Automatic signal 137.1, governing west-boud movements, is 4,360 feet east of the point of accident.

Rules of the maintenance-of-way department read in part as follows:


164. They must make a personal inspection of their sections at designated intervals, examining particularly main track switches and frogs, looking for concealed defects or breaks.

The maximum authorized speeed for the train involved was 60 miles per hour.

Description of Accident

No. 3, a west-bound first-class passenger train consisted of Diesel-electric units 358A, 358B, and 358C, coupled in multiple-unit control, one baggage-mail-express car, one baggage-express car, one dormitory coach, three coaches, three sleeping cars, two dining cars, six sleeping cars and one parlor car, in the order named. All cars were of steel construction. This train left Devils Lake, the last open office, at 7:47 p. m., on time, passed signal 137.1 which indicated proceed, and while moving at a speed of 55 miles per hour the left rear wheel of the front truck of the third Diesel-electric unit, the rear truck of the first car, and the third to the tenth cars, inclusive, were derailed at the frog of the west turnout of the siding at Fero.

### Requirement a
In the records, update the lines between the one holding "Switch to the Create Overrides tab" and the one holding "click(x=181, y=171)", inclusive, so that "Create Overrides" becomes "Manage Overrides" and nothing else changes. Give only those lines, without the pictures.

### Task material
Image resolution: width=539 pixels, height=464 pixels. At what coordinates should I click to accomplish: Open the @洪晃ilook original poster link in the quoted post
...
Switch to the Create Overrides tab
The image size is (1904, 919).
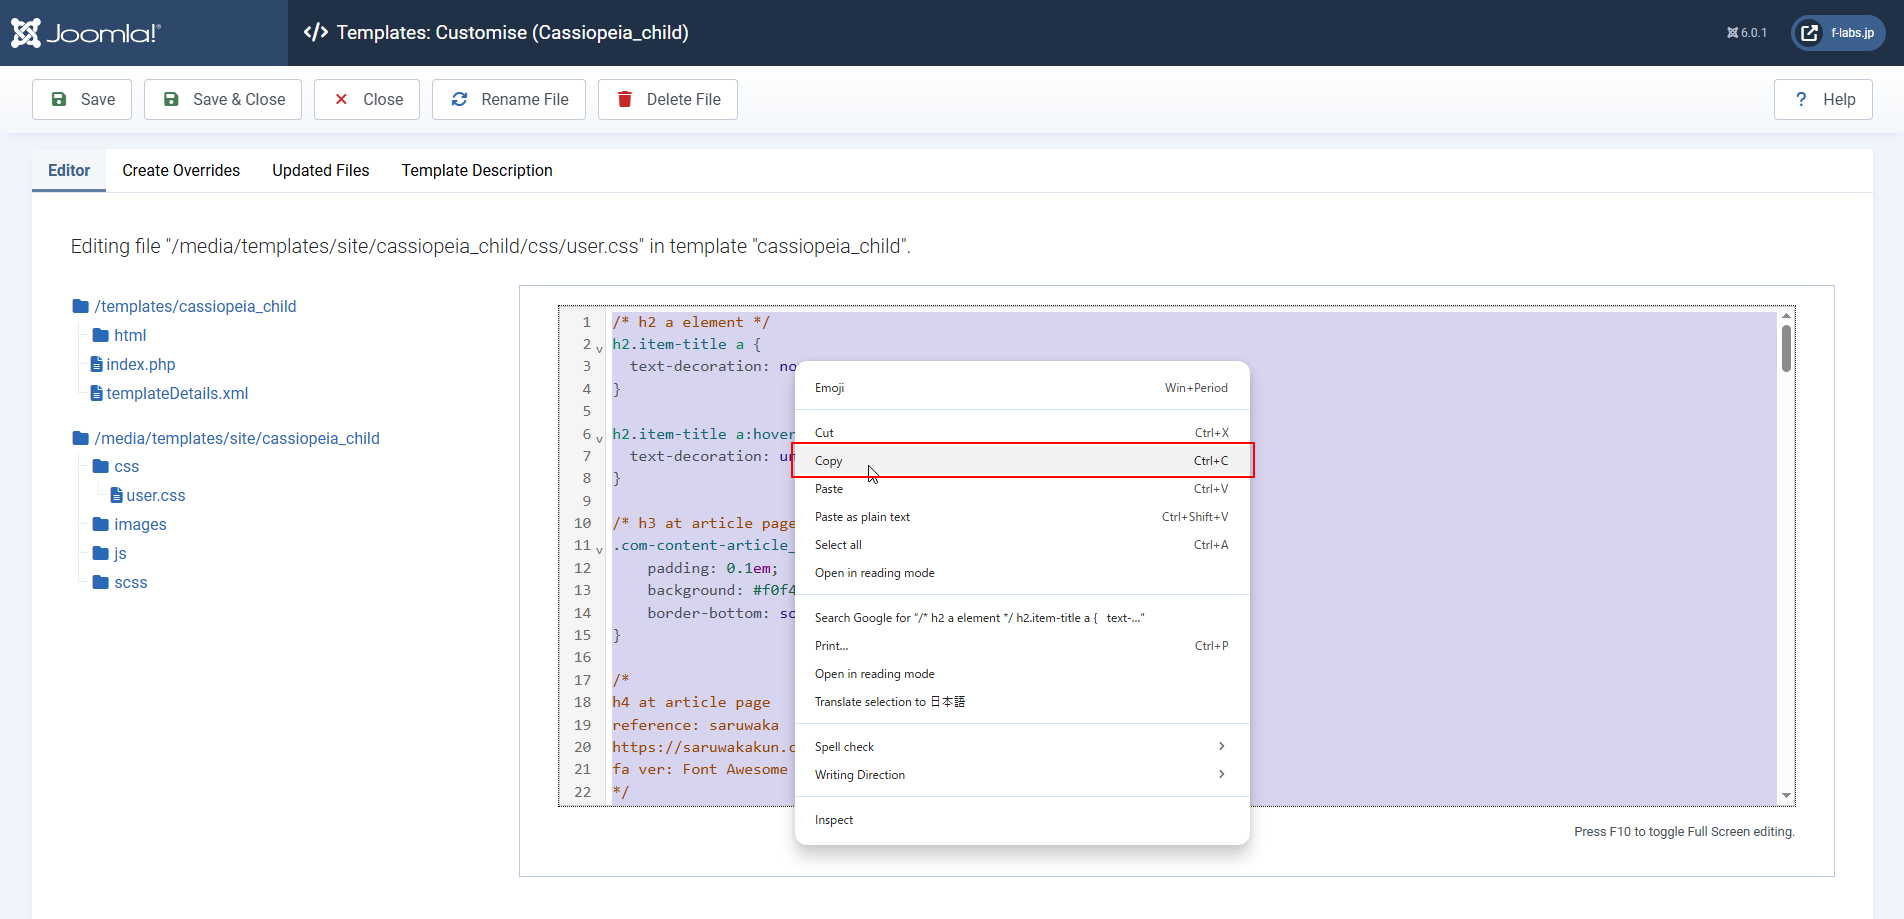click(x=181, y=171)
---
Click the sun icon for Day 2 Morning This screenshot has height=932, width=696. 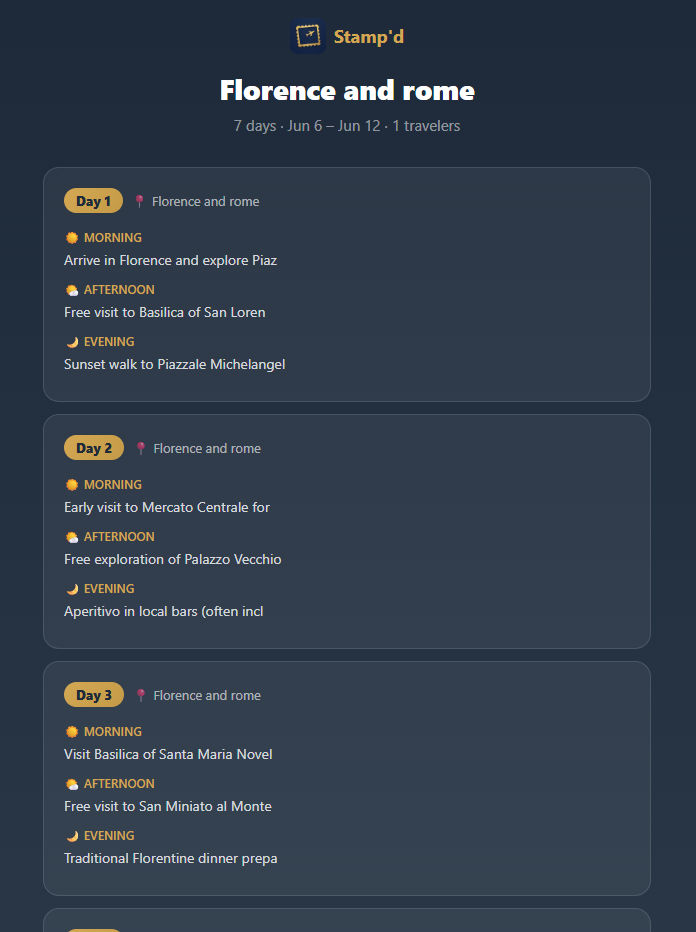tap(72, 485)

### Requirement b
From the train accident report, transcribe the passage between "Automatic signal 137.1, governing" and "miles per hour.", inclusive.

### Correct response a
Switch to the Manage Overrides tab
The image size is (1904, 919).
click(x=181, y=171)

### Correct response b
Automatic signal 137.1, governing west-boud movements, is 4,360 feet east of the point of accident.

Rules of the maintenance-of-way department read in part as follows:


164. They must make a personal inspection of their sections at designated intervals, examining particularly main track switches and frogs, looking for concealed defects or breaks.

The maximum authorized speeed for the train involved was 60 miles per hour.